Aufgabe: Gib aus dem Artikel über die Chronik der Weißenfelser Flieger den Teil wörtlich wieder, der mit „Viele Stunden hat“ beginnt und mit „zu den ältesten.“ endet.

Zitierter Abschnitt:
--------------------

Von Bärbel Schmuck 15.11.2005, 19:02

Weißenfels/MZ. - Doch der Orthopädietechniker, der eigentlich Pilot werden wollte, aber aus gesundheitlichen Gründen seinen Traum vom Fliegen vergessen musste, beschäftigt sich in seiner Freizeit nicht nur mit Fußball und dem Flugzeugmodellbau. "Wenn ich schon nicht selbst in die Lüfte steigen kann, will ich wenigstens die Chronik der ehemaligen Weißenfelser Flieger schreiben", erklärt Alexander Nitschke. Und verfolgt damit voller Leidenschaft ein großes Ziel. Denn viele Recherchen sind beim Aufspüren der Geschichte erforderlich. Und weil das eine Menge Zeit kostet, hält ihm Ehefrau Kirsten Nitschke als Geschäftsführerin im Familienbetrieb Sanitätshaus Fischer in der Nikolaistraße der Kreisstadt den Rücken frei.

"Anfangs hat mich das Gleit- und Segelfliegen der Interessengemeinschaft für Luftsport nicht interessiert", gibt Nitschke zu. Doch durch mehrere Teilnahmen an den Fliegertreffen, zu dem sich ehemalige Flieger alljährlich im Mai in Räumen der Kreissparkasse Weißenfels treffen, habe es ihn plötzlich gepackt. "Aus ganz Deutschland reisen die Ex-Weißenfelser an und tauschen Erinnerungen aus, das ist spannend", sagt Nitschke, der Jüngste in der Runde. Ursprünglich habe sich der Luftflottenverein, Ortsgruppe Weißenfels, 1913 gegründet. 1922 sei er in den Verein für Luftfahrt und Flugwesen umbenannt worden.

Viele Stunden hat Nitschke schon im Stadtarchiv zugebracht. "Das Weißenfelser Tageblatt ist für meine Nachforschungen die wichtigste Quelle", sagt der Chronist. "Es ist wie eine Sucht, die alten Zeitungsbände im Stadtarchiv durchzuforsten, Informationen zu sammeln und Stück für Stück Stadtgeschichte aufzuspüren - und dann schließlich wie ein Mosaik zusammenzufügen", gibt er zu. Doch am liebsten unterhält er sich mit Zeitzeugen. "Das werden leider immer weniger", bedauert der Hobbyist. Der über 80-jährige Rudolf Schletter gehört zu den ältesten.

--------------------

Datenauszug:
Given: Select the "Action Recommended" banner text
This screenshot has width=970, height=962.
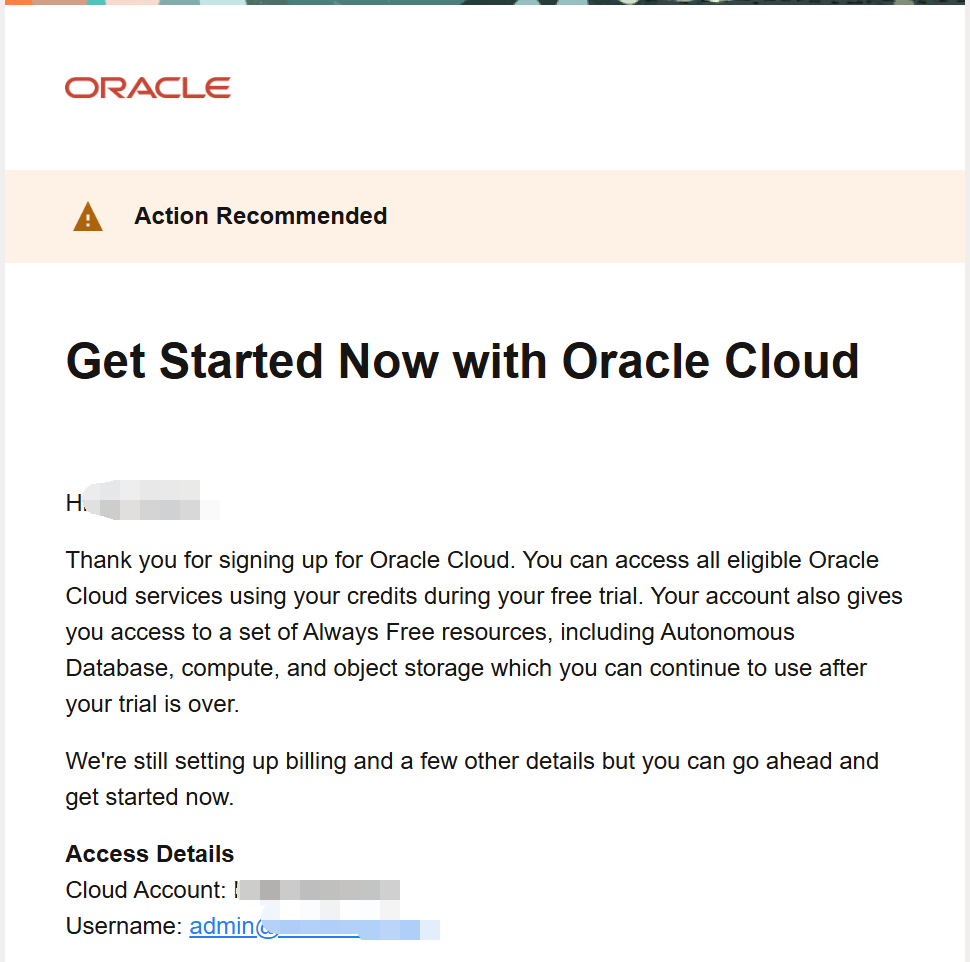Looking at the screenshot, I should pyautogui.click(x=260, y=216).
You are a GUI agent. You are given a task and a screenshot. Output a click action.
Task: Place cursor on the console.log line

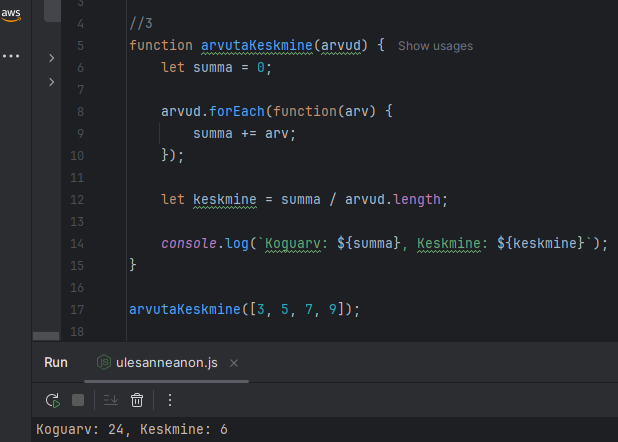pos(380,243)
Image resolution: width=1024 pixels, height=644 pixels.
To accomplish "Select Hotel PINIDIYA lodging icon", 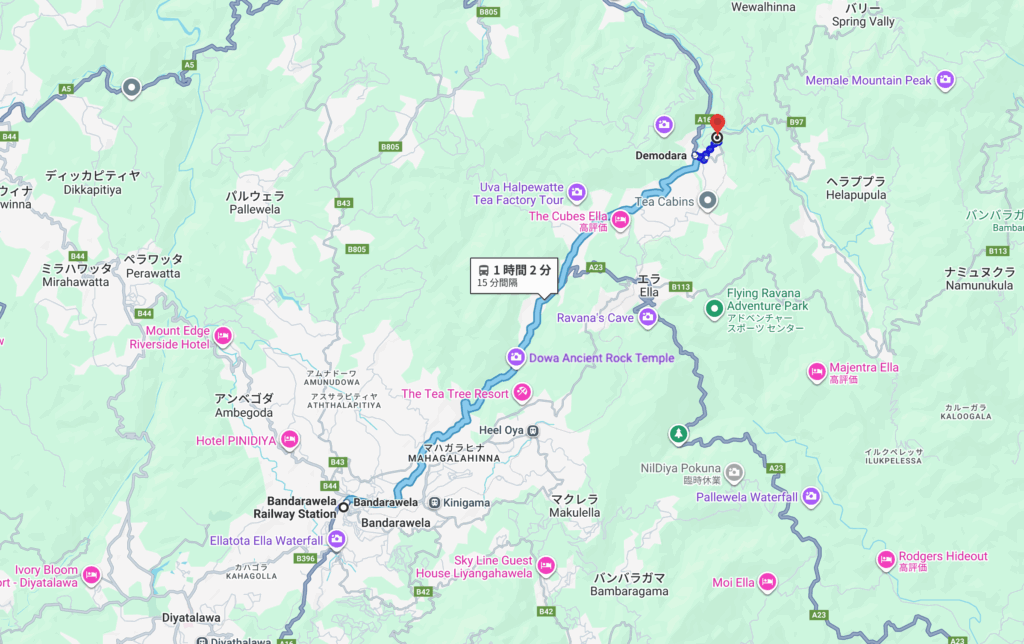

--------------------

Antwort zur Aufgabe:
Viele Stunden hat Nitschke schon im Stadtarchiv zugebracht. "Das Weißenfelser Tageblatt ist für meine Nachforschungen die wichtigste Quelle", sagt der Chronist. "Es ist wie eine Sucht, die alten Zeitungsbände im Stadtarchiv durchzuforsten, Informationen zu sammeln und Stück für Stück Stadtgeschichte aufzuspüren - und dann schließlich wie ein Mosaik zusammenzufügen", gibt er zu. Doch am liebsten unterhält er sich mit Zeitzeugen. "Das werden leider immer weniger", bedauert der Hobbyist. Der über 80-jährige Rudolf Schletter gehört zu den ältesten.